- Assigned task 1
According to the article on South-east Asian e-commerce, what is the combined population of the region?
- Assigned task 2
In the article on South-east Asian e-commerce, what does the passage from "Now that Alibaba" to "strides in India." read like once "Amazon" is renamed "Amazon.com"?

South-east Asia’s largest e-commerce site is rolling out a series of initiatives in anticipation of the United States giant’s entry next year. It is expanding its delivery network within the region and beyond, via partners in China and Korea. It is on the prowl for investments and acquisitions to shore up its supply chain. And it intends to delve deeper into online groceries next year, a notoriously difficult market it got into by buying RedMart. That is because Lazada’s home turf is shaping up to be the next battleground for Alibaba co-founder Jack Ma and Amazon chief officer Jeff Bezos.
While still lacking the transport and payments infrastructure crucial to the widespread adoption of e-commerce, the region has become the world’s fastest-growing Internet arena, with a combined populace of 620 million people getting more comfortable with online shopping.
Now that Alibaba has established its dominance of China and Amazon has taken the lead in the US, both are looking to make their mark overseas. The American company in particular has made huge strides in India.

- Items from a data source
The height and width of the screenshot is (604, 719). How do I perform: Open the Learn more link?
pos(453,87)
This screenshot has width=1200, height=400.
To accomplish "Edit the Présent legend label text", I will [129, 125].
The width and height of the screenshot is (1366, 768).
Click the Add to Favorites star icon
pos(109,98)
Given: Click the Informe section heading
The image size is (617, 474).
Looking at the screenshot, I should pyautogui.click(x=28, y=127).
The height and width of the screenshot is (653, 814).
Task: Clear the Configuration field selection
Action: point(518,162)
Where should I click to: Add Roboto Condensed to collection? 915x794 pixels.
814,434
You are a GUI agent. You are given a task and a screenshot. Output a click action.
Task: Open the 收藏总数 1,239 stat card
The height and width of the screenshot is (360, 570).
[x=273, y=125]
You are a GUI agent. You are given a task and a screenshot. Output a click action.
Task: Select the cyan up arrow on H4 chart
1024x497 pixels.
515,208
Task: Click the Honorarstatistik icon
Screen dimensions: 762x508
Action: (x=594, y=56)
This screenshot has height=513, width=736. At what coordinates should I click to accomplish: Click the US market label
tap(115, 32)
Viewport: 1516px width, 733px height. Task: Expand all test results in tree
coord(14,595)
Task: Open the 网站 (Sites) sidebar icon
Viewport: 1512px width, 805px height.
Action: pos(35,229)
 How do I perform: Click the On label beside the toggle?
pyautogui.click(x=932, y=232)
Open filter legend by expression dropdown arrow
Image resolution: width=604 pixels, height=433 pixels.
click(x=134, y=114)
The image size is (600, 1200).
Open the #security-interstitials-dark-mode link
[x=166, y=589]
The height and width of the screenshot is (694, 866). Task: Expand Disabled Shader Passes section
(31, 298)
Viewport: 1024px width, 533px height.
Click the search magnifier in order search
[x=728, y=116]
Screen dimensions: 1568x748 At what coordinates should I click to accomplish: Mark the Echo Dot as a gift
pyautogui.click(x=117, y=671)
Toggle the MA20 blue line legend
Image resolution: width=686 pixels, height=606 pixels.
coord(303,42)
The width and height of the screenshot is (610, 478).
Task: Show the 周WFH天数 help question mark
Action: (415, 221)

- Response area 1
620 million people

- Response area 2
Now that Alibaba has established its dominance of China and Amazon.com has taken the lead in the US, both are looking to make their mark overseas. The American company in particular has made huge strides in India.